**Stated task:**
Give every line of the material below as a JSON list of strings, with one string per line and blank lines omitted.

(Entries on finding words and elements)

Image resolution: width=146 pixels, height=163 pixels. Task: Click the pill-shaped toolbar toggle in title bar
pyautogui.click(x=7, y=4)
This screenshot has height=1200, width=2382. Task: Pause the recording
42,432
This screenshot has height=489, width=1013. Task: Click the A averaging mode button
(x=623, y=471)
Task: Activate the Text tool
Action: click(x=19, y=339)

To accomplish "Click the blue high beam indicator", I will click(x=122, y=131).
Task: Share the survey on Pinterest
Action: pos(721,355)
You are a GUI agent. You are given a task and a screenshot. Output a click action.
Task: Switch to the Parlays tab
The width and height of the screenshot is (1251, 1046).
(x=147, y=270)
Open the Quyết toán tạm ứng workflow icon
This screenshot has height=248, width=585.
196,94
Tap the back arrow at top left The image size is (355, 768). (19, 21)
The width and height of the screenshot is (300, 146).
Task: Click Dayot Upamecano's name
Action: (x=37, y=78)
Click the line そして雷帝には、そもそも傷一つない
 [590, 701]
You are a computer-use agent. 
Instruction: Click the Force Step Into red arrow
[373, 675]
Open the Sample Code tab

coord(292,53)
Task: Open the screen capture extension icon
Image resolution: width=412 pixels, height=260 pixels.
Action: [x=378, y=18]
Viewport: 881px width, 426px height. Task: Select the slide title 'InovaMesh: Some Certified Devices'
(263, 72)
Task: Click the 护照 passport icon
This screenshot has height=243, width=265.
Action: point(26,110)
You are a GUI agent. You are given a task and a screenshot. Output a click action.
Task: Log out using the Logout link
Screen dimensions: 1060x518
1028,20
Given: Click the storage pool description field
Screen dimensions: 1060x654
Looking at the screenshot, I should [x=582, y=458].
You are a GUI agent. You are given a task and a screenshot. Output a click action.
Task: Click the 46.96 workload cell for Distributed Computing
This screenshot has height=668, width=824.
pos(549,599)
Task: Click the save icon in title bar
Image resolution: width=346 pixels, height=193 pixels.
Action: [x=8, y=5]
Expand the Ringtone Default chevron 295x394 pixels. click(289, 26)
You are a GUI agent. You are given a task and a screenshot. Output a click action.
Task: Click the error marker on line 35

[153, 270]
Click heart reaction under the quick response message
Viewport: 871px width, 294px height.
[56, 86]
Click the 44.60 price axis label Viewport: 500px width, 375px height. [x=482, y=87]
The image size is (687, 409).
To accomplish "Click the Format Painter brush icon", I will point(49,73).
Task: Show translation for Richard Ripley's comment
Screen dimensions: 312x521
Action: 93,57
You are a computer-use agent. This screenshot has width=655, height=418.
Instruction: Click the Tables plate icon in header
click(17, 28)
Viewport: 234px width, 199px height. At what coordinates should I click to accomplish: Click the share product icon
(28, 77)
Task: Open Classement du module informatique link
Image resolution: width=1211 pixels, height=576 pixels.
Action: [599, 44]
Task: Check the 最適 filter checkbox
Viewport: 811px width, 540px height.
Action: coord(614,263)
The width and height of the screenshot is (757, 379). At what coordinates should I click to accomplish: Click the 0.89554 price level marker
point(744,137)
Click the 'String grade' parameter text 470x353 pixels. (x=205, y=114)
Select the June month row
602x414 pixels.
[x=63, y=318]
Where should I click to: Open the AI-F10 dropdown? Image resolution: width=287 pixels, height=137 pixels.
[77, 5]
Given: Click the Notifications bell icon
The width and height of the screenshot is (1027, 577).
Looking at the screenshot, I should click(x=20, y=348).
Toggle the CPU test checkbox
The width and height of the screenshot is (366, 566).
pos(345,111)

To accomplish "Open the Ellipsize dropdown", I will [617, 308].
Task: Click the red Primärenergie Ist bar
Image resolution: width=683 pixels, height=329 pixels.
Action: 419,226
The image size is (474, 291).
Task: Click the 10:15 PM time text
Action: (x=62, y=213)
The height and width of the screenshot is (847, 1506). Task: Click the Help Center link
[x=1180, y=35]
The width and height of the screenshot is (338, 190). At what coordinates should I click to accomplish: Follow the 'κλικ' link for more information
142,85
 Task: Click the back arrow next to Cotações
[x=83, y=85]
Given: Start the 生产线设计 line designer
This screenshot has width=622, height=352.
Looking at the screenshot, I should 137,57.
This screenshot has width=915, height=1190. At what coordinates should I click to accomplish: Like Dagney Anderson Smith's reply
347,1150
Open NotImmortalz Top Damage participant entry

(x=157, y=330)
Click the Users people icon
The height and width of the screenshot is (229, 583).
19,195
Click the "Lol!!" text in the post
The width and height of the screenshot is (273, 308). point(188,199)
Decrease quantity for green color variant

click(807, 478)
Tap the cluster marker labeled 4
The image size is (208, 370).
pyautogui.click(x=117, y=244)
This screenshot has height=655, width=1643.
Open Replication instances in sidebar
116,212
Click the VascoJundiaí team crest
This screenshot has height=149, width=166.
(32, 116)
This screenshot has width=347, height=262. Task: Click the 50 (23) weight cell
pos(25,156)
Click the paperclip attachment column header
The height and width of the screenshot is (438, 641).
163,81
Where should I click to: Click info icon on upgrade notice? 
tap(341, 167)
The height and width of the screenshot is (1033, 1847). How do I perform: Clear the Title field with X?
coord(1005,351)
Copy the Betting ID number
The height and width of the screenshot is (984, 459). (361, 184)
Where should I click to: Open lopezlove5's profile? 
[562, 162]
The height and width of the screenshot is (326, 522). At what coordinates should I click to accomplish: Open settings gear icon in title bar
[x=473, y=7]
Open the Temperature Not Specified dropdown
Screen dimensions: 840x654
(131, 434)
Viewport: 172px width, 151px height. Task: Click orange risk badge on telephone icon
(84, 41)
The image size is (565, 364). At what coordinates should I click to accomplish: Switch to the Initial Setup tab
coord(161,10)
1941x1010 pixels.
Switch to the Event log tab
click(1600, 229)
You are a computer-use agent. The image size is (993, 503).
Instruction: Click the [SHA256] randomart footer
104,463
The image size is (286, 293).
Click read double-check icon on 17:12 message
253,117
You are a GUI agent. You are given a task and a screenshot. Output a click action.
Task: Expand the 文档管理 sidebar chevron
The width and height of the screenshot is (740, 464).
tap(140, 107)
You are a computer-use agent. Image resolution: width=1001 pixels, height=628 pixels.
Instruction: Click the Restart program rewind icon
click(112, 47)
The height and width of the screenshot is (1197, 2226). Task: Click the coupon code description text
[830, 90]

**Answer in full:**
[
  "Image resolution: width=146 pixels, height=163 pixels. Task: Click the pill-shaped toolbar toggle in title bar",
  "pyautogui.click(x=7, y=4)",
  "This screenshot has height=1200, width=2382. Task: Pause the recording",
  "42,432",
  "This screenshot has height=489, width=1013. Task: Click the A averaging mode button",
  "(x=623, y=471)",
  "Task: Activate the Text tool",
  "Action: click(x=19, y=339)",
  "To accomplish \"Click the blue high beam indicator\", I will click(x=122, y=131).",
  "Task: Share the survey on Pinterest",
  "Action: pos(721,355)",
  "You are a GUI agent. You are given a task and a screenshot. Output a click action.",
  "Task: Switch to the Parlays tab",
  "The width and height of the screenshot is (1251, 1046).",
  "(x=147, y=270)",
  "Open the Quyết toán tạm ứng workflow icon",
  "This screenshot has height=248, width=585.",
  "196,94",
  "Tap the back arrow at top left The image size is (355, 768). (19, 21)",
  "The width and height of the screenshot is (300, 146).",
  "Task: Click Dayot Upamecano's name",
  "Action: (x=37, y=78)",
  "Click the line そして雷帝には、そもそも傷一つない",
  " [590, 701]",
  "You are a computer-use agent. ",
  "Instruction: Click the Force Step Into red arrow",
  "[373, 675]",
  "Open the Sample Code tab",
  "coord(292,53)",
  "Task: Open the screen capture extension icon",
  "Image resolution: width=412 pixels, height=260 pixels.",
  "Action: [x=378, y=18]",
  "Viewport: 881px width, 426px height. Task: Select the slide title 'InovaMesh: Some Certified Devices'",
  "(263, 72)",
  "Task: Click the 护照 passport icon",
  "This screenshot has height=243, width=265.",
  "Action: point(26,110)",
  "You are a GUI agent. You are given a task and a screenshot. Output a click action.",
  "Task: Log out using the Logout link",
  "Screen dimensions: 1060x518",
  "1028,20",
  "Given: Click the storage pool description field",
  "Screen dimensions: 1060x654",
  "Looking at the screenshot, I should [x=582, y=458].",
  "You are a GUI agent. You are given a task and a screenshot. Output a click action.",
  "Task: Click the 46.96 workload cell for Distributed Computing",
  "This screenshot has height=668, width=824.",
  "pos(549,599)",
  "Task: Click the save icon in title bar",
  "Image resolution: width=346 pixels, height=193 pixels.",
  "Action: [x=8, y=5]",
  "Expand the Ringtone Default chevron 295x394 pixels. click(289, 26)",
  "You are a GUI agent. You are given a task and a screenshot. Output a click action.",
  "Task: Click the error marker on line 35",
  "[153, 270]",
  "Click heart reaction under the quick response message",
  "Viewport: 871px width, 294px height.",
  "[56, 86]",
  "Click the 44.60 price axis label Viewport: 500px width, 375px height. [x=482, y=87]",
  "The image size is (687, 409).",
  "To accomplish \"Click the Format Painter brush icon\", I will point(49,73).",
  "Task: Show translation for Richard Ripley's comment",
  "Screen dimensions: 312x521",
  "Action: 93,57",
  "You are a computer-use agent. This screenshot has width=655, height=418.",
  "Instruction: Click the Tables plate icon in header",
  "click(17, 28)",
  "Viewport: 234px width, 199px height. At what coordinates should I click to accomplish: Click the share product icon",
  "(28, 77)",
  "Task: Open Classement du module informatique link",
  "Image resolution: width=1211 pixels, height=576 pixels.",
  "Action: [599, 44]",
  "Task: Check the 最適 filter checkbox",
  "Viewport: 811px width, 540px height.",
  "Action: coord(614,263)",
  "The width and height of the screenshot is (757, 379). At what coordinates should I click to accomplish: Click the 0.89554 price level marker",
  "point(744,137)",
  "Click the 'String grade' parameter text 470x353 pixels. (x=205, y=114)",
  "Select the June month row",
  "602x414 pixels.",
  "[x=63, y=318]",
  "Where should I click to: Open the AI-F10 dropdown? Image resolution: width=287 pixels, height=137 pixels.",
  "[77, 5]",
  "Given: Click the Notifications bell icon",
  "The width and height of the screenshot is (1027, 577).",
  "Looking at the screenshot, I should click(x=20, y=348).",
  "Toggle the CPU test checkbox",
  "The width and height of the screenshot is (366, 566).",
  "pos(345,111)",
  "To accomplish \"Open the Ellipsize dropdown\", I will [617, 308].",
  "Task: Click the red Primärenergie Ist bar",
  "Image resolution: width=683 pixels, height=329 pixels.",
  "Action: 419,226",
  "The image size is (474, 291).",
  "Task: Click the 10:15 PM time text",
  "Action: (x=62, y=213)",
  "The height and width of the screenshot is (847, 1506). Task: Click the Help Center link",
  "[x=1180, y=35]",
  "The width and height of the screenshot is (338, 190). At what coordinates should I click to accomplish: Follow the 'κλικ' link for more information",
  "142,85",
  " Task: Click the back arrow next to Cotações",
  "[x=83, y=85]",
  "Given: Start the 生产线设计 line designer",
  "This screenshot has width=622, height=352.",
  "Looking at the screenshot, I should 137,57.",
  "This screenshot has width=915, height=1190. At what coordinates should I click to accomplish: Like Dagney Anderson Smith's reply",
  "347,1150",
  "Open NotImmortalz Top Damage participant entry",
  "(x=157, y=330)",
  "Click the Users people icon",
  "The height and width of the screenshot is (229, 583).",
  "19,195",
  "Click the \"Lol!!\" text in the post",
  "The width and height of the screenshot is (273, 308). point(188,199)",
  "Decrease quantity for green color variant",
  "click(807, 478)",
  "Tap the cluster marker labeled 4",
  "The image size is (208, 370).",
  "pyautogui.click(x=117, y=244)",
  "This screenshot has height=655, width=1643.",
  "Open Replication instances in sidebar",
  "116,212",
  "Click the VascoJundiaí team crest",
  "This screenshot has height=149, width=166.",
  "(32, 116)",
  "This screenshot has width=347, height=262. Task: Click the 50 (23) weight cell",
  "pos(25,156)",
  "Click the paperclip attachment column header",
  "The height and width of the screenshot is (438, 641).",
  "163,81",
  "Where should I click to: Click info icon on upgrade notice? ",
  "tap(341, 167)",
  "The height and width of the screenshot is (1033, 1847). How do I perform: Clear the Title field with X?",
  "coord(1005,351)",
  "Copy the Betting ID number",
  "The height and width of the screenshot is (984, 459). (361, 184)",
  "Where should I click to: Open lopezlove5's profile? ",
  "[562, 162]",
  "The height and width of the screenshot is (326, 522). At what coordinates should I click to accomplish: Open settings gear icon in title bar",
  "[x=473, y=7]",
  "Open the Temperature Not Specified dropdown",
  "Screen dimensions: 840x654",
  "(131, 434)",
  "Viewport: 172px width, 151px height. Task: Click orange risk badge on telephone icon",
  "(84, 41)",
  "The image size is (565, 364). At what coordinates should I click to accomplish: Switch to the Initial Setup tab",
  "coord(161,10)",
  "1941x1010 pixels.",
  "Switch to the Event log tab",
  "click(1600, 229)",
  "You are a computer-use agent. The image size is (993, 503).",
  "Instruction: Click the [SHA256] randomart footer",
  "104,463",
  "The image size is (286, 293).",
  "Click read double-check icon on 17:12 message",
  "253,117",
  "You are a GUI agent. You are given a task and a screenshot. Output a click action.",
  "Task: Expand the 文档管理 sidebar chevron",
  "The width and height of the screenshot is (740, 464).",
  "tap(140, 107)",
  "You are a computer-use agent. Image resolution: width=1001 pixels, height=628 pixels.",
  "Instruction: Click the Restart program rewind icon",
  "click(112, 47)",
  "The height and width of the screenshot is (1197, 2226). Task: Click the coupon code description text",
  "[830, 90]"
]